* Problem details *
Where in the data below does the word "dropdown" appear? Copy every line that has it.

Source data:
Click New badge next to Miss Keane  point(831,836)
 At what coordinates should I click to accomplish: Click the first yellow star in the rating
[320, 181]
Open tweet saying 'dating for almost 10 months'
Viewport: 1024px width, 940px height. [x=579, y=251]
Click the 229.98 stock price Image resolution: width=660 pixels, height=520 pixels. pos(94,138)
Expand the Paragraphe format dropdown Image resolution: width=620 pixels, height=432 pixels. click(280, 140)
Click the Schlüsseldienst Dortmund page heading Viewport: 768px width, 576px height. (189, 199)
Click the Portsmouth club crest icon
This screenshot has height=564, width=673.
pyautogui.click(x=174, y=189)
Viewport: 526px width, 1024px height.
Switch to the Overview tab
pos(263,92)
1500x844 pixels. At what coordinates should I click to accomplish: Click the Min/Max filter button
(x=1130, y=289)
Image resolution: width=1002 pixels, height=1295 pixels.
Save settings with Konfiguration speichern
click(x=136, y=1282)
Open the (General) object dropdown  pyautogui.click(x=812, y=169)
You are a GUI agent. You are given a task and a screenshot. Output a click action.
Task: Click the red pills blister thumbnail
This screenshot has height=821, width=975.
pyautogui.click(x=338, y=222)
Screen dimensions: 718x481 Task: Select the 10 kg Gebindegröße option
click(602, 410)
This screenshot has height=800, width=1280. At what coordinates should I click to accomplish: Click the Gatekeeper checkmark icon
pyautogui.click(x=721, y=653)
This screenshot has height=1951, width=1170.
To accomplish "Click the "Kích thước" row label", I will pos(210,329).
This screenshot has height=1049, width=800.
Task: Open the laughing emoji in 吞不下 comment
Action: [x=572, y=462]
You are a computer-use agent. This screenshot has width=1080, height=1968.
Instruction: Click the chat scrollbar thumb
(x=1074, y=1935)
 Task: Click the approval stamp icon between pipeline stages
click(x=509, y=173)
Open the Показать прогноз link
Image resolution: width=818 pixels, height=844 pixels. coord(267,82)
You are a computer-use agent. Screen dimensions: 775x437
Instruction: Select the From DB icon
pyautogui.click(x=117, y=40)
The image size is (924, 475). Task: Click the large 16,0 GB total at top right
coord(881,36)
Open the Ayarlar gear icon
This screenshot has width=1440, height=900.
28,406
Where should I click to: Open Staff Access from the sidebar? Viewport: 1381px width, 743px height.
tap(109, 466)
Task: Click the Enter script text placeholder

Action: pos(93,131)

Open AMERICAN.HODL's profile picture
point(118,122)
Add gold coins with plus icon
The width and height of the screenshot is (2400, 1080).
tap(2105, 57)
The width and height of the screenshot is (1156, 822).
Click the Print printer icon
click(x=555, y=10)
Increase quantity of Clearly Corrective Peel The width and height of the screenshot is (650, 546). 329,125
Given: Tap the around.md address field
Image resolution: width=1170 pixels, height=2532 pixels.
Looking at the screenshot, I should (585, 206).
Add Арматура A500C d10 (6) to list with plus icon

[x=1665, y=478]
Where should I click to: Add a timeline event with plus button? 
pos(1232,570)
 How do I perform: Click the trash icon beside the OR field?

* Task output *
Expand the Paragraphe format dropdown Image resolution: width=620 pixels, height=432 pixels. click(280, 140)
Open the (General) object dropdown  pyautogui.click(x=812, y=169)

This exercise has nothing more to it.